Using the data below, copy every line that contains the word "Chouette".

──────── RECORDS SUPPLIED

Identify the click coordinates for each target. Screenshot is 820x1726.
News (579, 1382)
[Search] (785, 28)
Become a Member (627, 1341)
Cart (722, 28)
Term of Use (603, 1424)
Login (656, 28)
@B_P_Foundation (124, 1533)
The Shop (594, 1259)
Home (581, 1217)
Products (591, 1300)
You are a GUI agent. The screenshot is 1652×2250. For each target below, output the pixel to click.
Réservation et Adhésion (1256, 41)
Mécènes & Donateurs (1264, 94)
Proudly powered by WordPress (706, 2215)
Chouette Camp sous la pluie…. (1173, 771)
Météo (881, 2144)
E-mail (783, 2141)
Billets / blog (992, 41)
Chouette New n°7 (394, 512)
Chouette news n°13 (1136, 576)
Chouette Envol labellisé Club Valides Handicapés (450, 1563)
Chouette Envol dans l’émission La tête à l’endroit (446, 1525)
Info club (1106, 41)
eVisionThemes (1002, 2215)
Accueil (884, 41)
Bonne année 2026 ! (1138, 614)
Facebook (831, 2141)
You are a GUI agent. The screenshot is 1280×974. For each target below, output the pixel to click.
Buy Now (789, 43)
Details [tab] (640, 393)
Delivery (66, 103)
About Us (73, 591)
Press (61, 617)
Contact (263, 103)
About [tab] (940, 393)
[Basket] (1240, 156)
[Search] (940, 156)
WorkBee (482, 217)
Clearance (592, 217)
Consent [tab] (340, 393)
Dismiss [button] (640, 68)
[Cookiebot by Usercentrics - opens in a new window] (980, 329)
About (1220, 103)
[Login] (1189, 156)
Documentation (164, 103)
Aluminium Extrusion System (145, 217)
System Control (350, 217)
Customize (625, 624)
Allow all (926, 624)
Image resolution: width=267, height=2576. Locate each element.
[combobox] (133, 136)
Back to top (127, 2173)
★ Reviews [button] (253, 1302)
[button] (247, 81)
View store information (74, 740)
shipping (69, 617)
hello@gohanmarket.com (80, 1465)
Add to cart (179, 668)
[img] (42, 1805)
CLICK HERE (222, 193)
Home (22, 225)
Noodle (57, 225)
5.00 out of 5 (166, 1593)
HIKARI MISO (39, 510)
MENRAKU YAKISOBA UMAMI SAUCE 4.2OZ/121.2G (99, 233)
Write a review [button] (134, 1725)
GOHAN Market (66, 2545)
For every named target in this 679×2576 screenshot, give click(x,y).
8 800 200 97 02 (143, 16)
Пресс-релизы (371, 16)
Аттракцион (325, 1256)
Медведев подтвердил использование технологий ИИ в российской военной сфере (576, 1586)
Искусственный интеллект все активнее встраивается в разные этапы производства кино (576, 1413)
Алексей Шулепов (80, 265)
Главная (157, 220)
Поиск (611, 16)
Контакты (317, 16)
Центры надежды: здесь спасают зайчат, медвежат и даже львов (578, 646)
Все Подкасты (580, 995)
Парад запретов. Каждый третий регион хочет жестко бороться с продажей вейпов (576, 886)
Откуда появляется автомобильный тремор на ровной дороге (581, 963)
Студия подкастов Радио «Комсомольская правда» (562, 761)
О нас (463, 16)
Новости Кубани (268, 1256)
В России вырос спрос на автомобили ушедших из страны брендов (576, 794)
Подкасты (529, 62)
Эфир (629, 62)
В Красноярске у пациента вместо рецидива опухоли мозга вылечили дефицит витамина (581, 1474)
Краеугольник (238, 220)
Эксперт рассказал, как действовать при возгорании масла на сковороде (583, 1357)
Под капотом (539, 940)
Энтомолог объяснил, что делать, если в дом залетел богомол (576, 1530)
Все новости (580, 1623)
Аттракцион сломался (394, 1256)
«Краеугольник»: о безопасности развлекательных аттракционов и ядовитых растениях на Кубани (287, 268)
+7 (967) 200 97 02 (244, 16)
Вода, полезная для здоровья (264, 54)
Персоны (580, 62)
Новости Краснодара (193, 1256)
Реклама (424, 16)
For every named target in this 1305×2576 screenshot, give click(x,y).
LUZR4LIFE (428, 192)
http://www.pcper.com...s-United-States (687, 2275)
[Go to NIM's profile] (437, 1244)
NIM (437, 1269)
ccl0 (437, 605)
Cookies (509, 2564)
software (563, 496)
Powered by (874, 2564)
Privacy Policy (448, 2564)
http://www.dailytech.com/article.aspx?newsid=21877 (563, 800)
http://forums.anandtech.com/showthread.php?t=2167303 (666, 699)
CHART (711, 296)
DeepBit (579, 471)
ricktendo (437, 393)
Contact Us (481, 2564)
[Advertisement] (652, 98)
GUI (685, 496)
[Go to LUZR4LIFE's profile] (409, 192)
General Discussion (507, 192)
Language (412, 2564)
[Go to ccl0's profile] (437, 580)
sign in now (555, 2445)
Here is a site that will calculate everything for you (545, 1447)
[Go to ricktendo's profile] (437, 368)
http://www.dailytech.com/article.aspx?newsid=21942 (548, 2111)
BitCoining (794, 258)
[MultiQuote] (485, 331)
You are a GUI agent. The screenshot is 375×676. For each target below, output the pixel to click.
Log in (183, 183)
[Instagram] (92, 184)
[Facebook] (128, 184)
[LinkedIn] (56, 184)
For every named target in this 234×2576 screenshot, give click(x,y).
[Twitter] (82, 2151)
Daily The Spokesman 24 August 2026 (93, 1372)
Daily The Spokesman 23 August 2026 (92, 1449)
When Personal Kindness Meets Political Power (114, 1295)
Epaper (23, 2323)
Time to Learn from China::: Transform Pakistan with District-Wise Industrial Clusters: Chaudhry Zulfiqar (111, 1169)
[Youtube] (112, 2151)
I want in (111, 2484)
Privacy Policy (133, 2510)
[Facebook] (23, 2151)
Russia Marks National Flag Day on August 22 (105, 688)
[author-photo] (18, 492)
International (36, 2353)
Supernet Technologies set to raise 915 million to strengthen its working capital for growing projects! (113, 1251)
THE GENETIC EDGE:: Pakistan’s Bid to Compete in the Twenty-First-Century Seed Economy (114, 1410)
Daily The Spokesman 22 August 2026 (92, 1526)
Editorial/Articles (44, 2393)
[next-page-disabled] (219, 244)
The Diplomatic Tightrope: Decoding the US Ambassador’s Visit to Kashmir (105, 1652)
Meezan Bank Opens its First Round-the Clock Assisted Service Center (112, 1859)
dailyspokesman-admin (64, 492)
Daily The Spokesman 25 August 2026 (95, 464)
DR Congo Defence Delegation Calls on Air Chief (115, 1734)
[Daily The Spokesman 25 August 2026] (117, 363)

────────────────

- **FINAL ANSWER**:
Chouette Camp sous la pluie…. (1173, 771)
Chouette New n°7 (394, 512)
Chouette news n°13 (1136, 576)
Chouette Envol labellisé Club Valides Handicapés (450, 1563)
Chouette Envol dans l’émission La tête à l’endroit (446, 1525)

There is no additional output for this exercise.